**TASK TO COMPLETE:**
Copy the following data lines verbatim, with no changes of any kind.

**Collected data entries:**
++++++

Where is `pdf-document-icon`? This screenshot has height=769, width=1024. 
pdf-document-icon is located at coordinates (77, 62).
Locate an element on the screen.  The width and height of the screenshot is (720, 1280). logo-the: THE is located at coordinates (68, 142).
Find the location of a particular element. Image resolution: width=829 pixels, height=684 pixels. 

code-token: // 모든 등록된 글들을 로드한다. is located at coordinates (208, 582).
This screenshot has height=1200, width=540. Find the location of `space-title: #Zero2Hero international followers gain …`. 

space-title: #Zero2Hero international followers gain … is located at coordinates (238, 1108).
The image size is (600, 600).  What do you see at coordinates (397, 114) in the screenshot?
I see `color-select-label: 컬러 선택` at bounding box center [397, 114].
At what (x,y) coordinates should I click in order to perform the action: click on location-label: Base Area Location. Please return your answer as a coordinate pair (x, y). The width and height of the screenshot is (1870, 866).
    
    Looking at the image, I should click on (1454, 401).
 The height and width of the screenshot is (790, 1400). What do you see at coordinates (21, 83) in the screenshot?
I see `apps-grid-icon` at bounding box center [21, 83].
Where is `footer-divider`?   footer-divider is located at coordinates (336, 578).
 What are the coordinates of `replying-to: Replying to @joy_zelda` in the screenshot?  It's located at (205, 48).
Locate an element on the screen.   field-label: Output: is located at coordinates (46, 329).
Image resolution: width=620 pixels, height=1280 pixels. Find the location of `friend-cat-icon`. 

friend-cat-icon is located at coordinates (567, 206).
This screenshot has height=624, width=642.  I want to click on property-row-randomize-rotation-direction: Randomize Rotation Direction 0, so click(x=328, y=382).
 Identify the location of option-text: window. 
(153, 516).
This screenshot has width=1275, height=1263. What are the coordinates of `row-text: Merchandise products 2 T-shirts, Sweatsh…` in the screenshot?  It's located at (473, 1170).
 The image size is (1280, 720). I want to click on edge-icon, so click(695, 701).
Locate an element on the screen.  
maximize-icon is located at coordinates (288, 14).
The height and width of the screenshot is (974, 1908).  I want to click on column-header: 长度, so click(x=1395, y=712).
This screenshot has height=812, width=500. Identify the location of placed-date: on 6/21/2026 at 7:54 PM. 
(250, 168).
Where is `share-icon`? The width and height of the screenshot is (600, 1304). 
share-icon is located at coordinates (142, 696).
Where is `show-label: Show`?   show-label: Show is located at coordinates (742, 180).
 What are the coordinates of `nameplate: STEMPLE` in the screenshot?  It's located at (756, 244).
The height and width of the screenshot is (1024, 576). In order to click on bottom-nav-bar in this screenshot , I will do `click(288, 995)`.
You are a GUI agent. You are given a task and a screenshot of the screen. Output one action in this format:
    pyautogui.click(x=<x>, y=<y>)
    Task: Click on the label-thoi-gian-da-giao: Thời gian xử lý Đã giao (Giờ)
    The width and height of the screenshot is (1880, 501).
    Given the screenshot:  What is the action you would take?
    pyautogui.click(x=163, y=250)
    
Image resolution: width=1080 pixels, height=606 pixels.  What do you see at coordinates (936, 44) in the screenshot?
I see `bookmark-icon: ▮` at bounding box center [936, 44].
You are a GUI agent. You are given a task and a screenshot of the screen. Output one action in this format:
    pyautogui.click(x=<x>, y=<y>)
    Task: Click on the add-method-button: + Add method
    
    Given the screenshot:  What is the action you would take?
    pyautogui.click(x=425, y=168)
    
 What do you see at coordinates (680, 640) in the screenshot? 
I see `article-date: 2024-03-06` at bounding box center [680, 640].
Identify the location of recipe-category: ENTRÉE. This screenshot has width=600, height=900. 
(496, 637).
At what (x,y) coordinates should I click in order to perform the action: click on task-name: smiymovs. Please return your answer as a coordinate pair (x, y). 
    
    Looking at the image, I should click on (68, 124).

++++++

**RESULT OF THE EXERCISE:**
Where is `pdf-document-icon`? This screenshot has height=769, width=1024. 
pdf-document-icon is located at coordinates (77, 62).
Locate an element on the screen.  The width and height of the screenshot is (720, 1280). logo-the: THE is located at coordinates (68, 142).
Find the location of a particular element. Image resolution: width=829 pixels, height=684 pixels. 

code-token: // 모든 등록된 글들을 로드한다. is located at coordinates (208, 582).
This screenshot has height=1200, width=540. Find the location of `space-title: #Zero2Hero international followers gain …`. 

space-title: #Zero2Hero international followers gain … is located at coordinates (238, 1108).
The image size is (600, 600).  What do you see at coordinates (397, 114) in the screenshot?
I see `color-select-label: 컬러 선택` at bounding box center [397, 114].
At what (x,y) coordinates should I click in order to perform the action: click on location-label: Base Area Location. Please return your answer as a coordinate pair (x, y). The width and height of the screenshot is (1870, 866).
    
    Looking at the image, I should click on (1454, 401).
 The height and width of the screenshot is (790, 1400). What do you see at coordinates (21, 83) in the screenshot?
I see `apps-grid-icon` at bounding box center [21, 83].
Where is `footer-divider`?   footer-divider is located at coordinates (336, 578).
 What are the coordinates of `replying-to: Replying to @joy_zelda` in the screenshot?  It's located at (205, 48).
Locate an element on the screen.   field-label: Output: is located at coordinates (46, 329).
Image resolution: width=620 pixels, height=1280 pixels. Find the location of `friend-cat-icon`. 

friend-cat-icon is located at coordinates (567, 206).
This screenshot has height=624, width=642.  I want to click on property-row-randomize-rotation-direction: Randomize Rotation Direction 0, so click(x=328, y=382).
 Identify the location of option-text: window. 
(153, 516).
This screenshot has width=1275, height=1263. What are the coordinates of `row-text: Merchandise products 2 T-shirts, Sweatsh…` in the screenshot?  It's located at (473, 1170).
 The image size is (1280, 720). I want to click on edge-icon, so click(695, 701).
Locate an element on the screen.  
maximize-icon is located at coordinates (288, 14).
The height and width of the screenshot is (974, 1908).  I want to click on column-header: 长度, so click(x=1395, y=712).
This screenshot has height=812, width=500. Identify the location of placed-date: on 6/21/2026 at 7:54 PM. 
(250, 168).
Where is `share-icon`? The width and height of the screenshot is (600, 1304). 
share-icon is located at coordinates (142, 696).
Where is `show-label: Show`?   show-label: Show is located at coordinates (742, 180).
 What are the coordinates of `nameplate: STEMPLE` in the screenshot?  It's located at (756, 244).
The height and width of the screenshot is (1024, 576). In order to click on bottom-nav-bar in this screenshot , I will do `click(288, 995)`.
You are a GUI agent. You are given a task and a screenshot of the screen. Output one action in this format:
    pyautogui.click(x=<x>, y=<y>)
    Task: Click on the label-thoi-gian-da-giao: Thời gian xử lý Đã giao (Giờ)
    The width and height of the screenshot is (1880, 501).
    Given the screenshot:  What is the action you would take?
    pyautogui.click(x=163, y=250)
    
Image resolution: width=1080 pixels, height=606 pixels.  What do you see at coordinates (936, 44) in the screenshot?
I see `bookmark-icon: ▮` at bounding box center [936, 44].
You are a GUI agent. You are given a task and a screenshot of the screen. Output one action in this format:
    pyautogui.click(x=<x>, y=<y>)
    Task: Click on the add-method-button: + Add method
    
    Given the screenshot:  What is the action you would take?
    pyautogui.click(x=425, y=168)
    
 What do you see at coordinates (680, 640) in the screenshot? 
I see `article-date: 2024-03-06` at bounding box center [680, 640].
Identify the location of recipe-category: ENTRÉE. This screenshot has width=600, height=900. 
(496, 637).
At what (x,y) coordinates should I click in order to perform the action: click on task-name: smiymovs. Please return your answer as a coordinate pair (x, y). 
    
    Looking at the image, I should click on (68, 124).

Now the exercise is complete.